WRITTEN INSTRUCTION A |
Return the part of the listing that opens with the line containing "You are a computer-use agent. Image" and closes with the line containing "click(197, 775)", word for word and including both of those lines. Leave the pictures out of your answer.

EXCERPTED TEXT |
To Brazil’s power structure, imprisoning Lula is not enough. They want to ensure that the population, as it prepares to vote, cannot hear from him at all, and are apparently willing to use any means to accomplish that goal.

The judge who reversed the permission wasn’t breaking any new ground. One predecessor was the prosecutor at the 1926 sentencing of Antonio Gramsci by Mussolini’s Fascist government, who declared, “We must stop his brain from working for 20 years.”

We were encouraged, but not surprised, to find that despite the onerous conditions and shocking miscarriage of justice, Lula remains his energetic self, optimistic about the future and full of ideas about how to turn Brazil from its current disastrous course.

The alleged crime is almost undetectable by Brazilian standards. The sentence is so totally disproportionate to the alleged crime that it is quite appropriate to seek reasons. Candidates are not hard to unearth. Brazil is facing an election that is of critical importance for its future. Lula is by far the most popular candidate and would easily win a fair election. Not the outcome preferred by the plutocracy.

Although his policies while in office were designed to accommodate the concerns of domestic and international finance, he is despised by elites. This is in part, no doubt, because of his policies of social inclusion and benefits for the dispossessed, though other factors seem to intervene: primarily simple class hatred. How can a poor worker with no higher education, who doesn’t even speak proper Portuguese, be allowed to lead our country?

RECORD EXCERPTS |
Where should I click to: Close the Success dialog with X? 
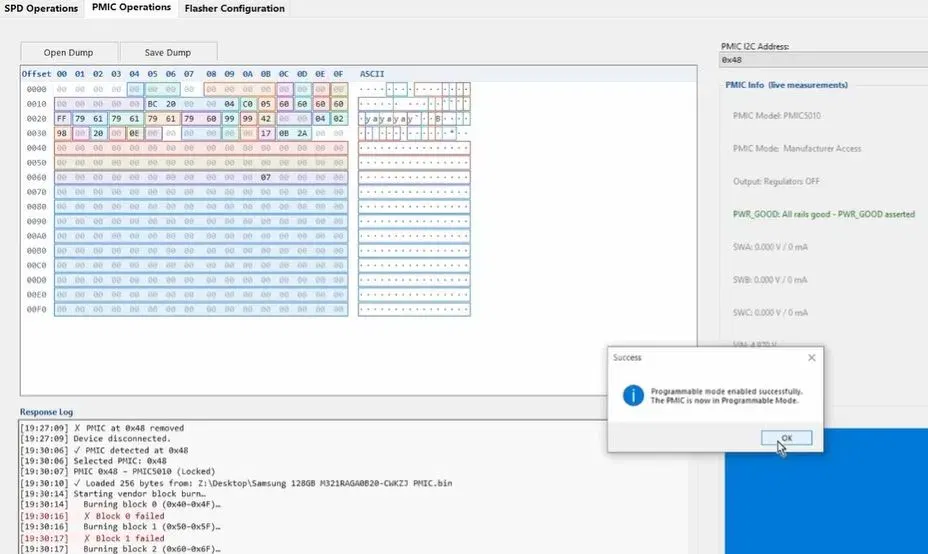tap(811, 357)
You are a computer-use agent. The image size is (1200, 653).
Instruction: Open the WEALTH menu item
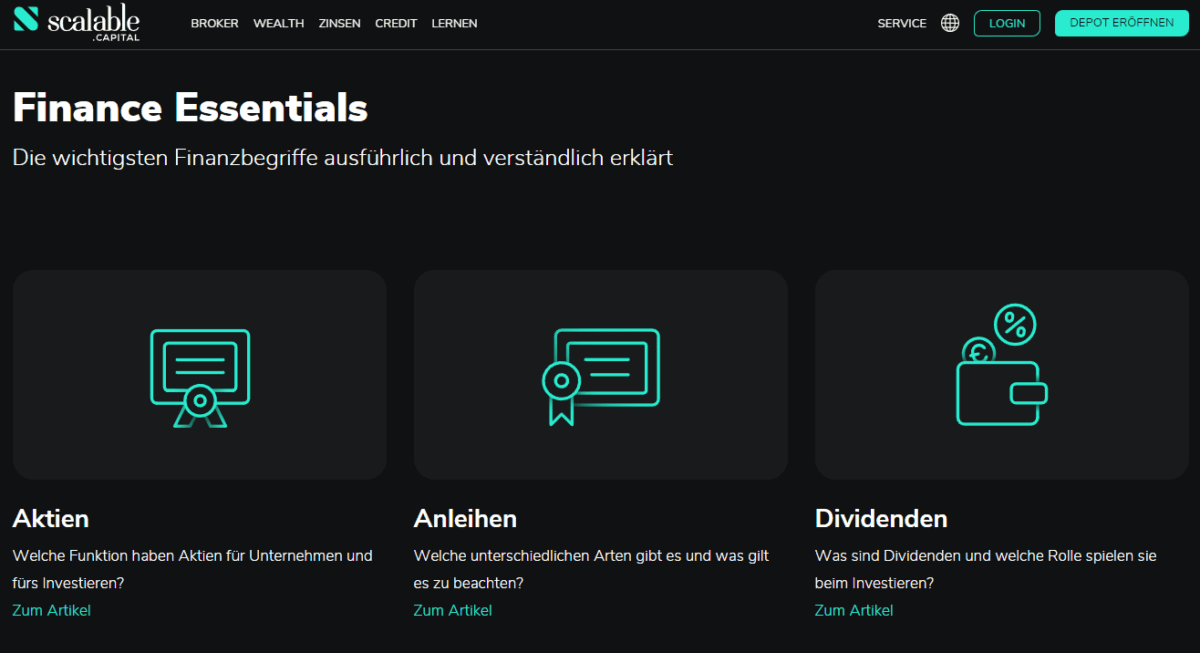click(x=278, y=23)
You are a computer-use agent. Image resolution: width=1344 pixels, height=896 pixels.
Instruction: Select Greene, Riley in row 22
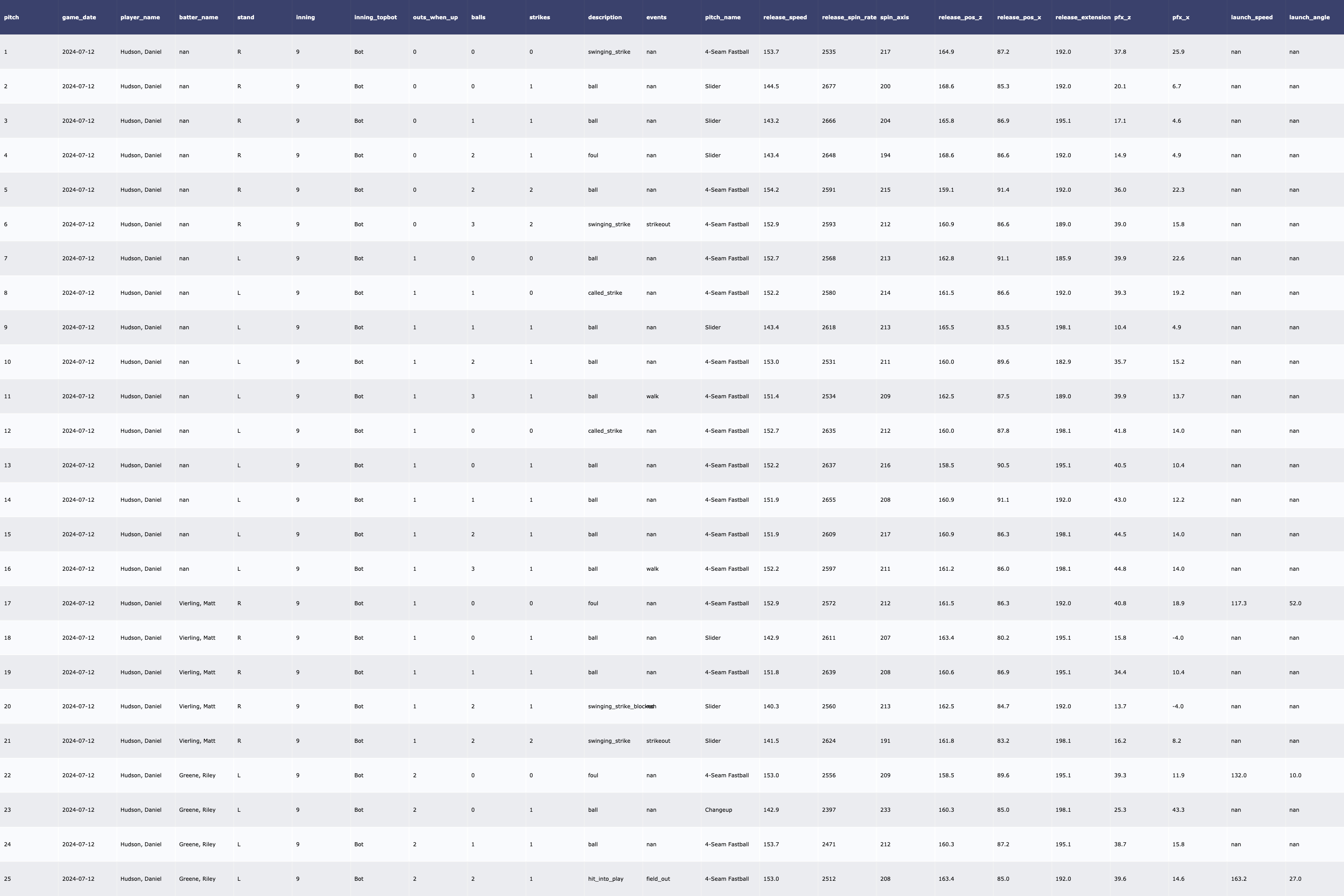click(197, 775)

...

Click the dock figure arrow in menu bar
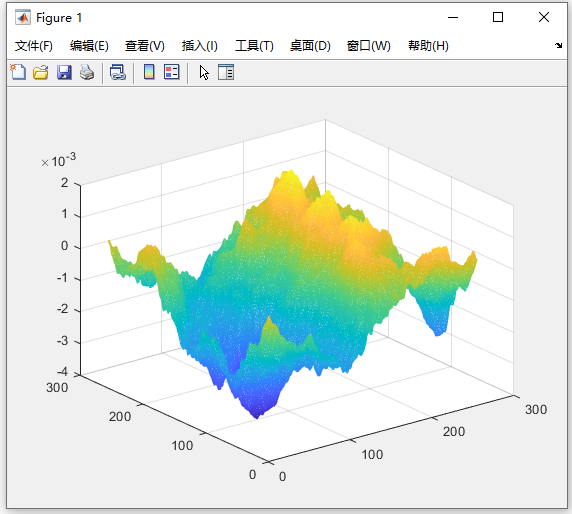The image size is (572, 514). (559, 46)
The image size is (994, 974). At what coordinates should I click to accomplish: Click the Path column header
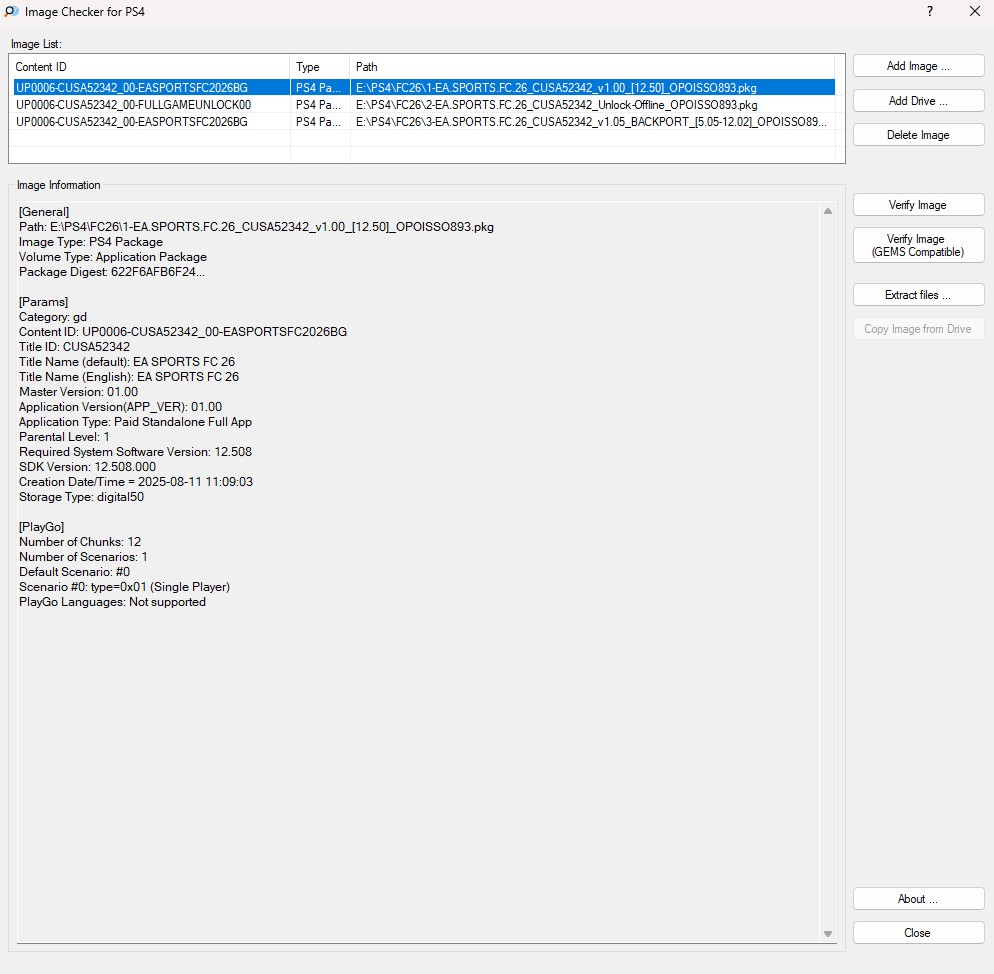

WRITTEN INSTRUCTION B |
Answer these questions from the excerpt on Lula:
(i) In what year was Antonio Gramsci sentenced by Mussolini's Fascist government?
(ii) Who is said to be by far the most popular candidate in Brazil's election?
(iii) What does the excerpt name as the main other factor behind the elites' hatred of Lula?

EXPECTED ANSWER A |
You are a computer-use agent. Image resolution: width=1344 pixels, height=896 pixels.
Instruction: Select Greene, Riley in row 22
click(197, 775)

EXPECTED ANSWER B |
(i) 1926
(ii) Lula
(iii) Simple class hatred